---------- Data for the task

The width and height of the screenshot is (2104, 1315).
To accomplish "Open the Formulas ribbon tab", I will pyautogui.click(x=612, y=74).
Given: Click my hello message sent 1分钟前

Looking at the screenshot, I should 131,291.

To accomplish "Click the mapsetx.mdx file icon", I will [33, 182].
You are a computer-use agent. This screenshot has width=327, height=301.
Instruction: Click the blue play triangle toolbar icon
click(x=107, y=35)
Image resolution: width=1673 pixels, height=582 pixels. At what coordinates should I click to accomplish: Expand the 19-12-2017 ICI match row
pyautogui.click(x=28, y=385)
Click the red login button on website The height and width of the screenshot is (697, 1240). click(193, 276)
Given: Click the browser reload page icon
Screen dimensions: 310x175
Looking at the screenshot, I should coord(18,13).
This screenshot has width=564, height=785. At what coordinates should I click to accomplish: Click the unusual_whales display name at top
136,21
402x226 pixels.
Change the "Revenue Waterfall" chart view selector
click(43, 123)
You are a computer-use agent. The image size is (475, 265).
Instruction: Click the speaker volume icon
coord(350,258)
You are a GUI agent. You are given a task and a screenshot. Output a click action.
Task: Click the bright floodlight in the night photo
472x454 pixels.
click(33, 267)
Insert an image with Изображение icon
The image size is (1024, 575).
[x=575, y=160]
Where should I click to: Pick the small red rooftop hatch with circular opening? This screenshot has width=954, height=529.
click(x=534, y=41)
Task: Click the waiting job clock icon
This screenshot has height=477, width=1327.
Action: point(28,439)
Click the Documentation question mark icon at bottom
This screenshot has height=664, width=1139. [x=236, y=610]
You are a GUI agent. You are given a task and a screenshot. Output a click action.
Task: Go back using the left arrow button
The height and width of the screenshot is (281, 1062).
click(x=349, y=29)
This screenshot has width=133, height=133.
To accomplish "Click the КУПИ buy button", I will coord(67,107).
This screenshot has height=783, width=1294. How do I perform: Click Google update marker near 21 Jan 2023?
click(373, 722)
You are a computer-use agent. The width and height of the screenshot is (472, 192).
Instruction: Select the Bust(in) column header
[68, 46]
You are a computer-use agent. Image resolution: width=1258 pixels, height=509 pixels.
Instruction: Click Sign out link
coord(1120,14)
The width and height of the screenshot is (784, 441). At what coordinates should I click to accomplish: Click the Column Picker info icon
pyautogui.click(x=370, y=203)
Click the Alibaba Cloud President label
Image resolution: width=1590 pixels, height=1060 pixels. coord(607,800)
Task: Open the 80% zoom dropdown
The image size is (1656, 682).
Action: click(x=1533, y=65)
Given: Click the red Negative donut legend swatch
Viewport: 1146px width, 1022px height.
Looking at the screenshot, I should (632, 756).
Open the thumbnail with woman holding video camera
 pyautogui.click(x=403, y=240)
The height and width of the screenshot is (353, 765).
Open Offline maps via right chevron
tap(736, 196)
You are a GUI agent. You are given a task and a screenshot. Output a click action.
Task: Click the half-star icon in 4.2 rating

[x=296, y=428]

--------------------

■ **Aim**: Reproduce the lines running from the line with "Given: Click the red" up to and including the line with "pyautogui.click(x=403, y=240)", swapping "thumbnail" for "preview" and keeping everything else unchanged.

■ **The response**:
Given: Click the red Negative donut legend swatch
Viewport: 1146px width, 1022px height.
Looking at the screenshot, I should (632, 756).
Open the preview with woman holding video camera
 pyautogui.click(x=403, y=240)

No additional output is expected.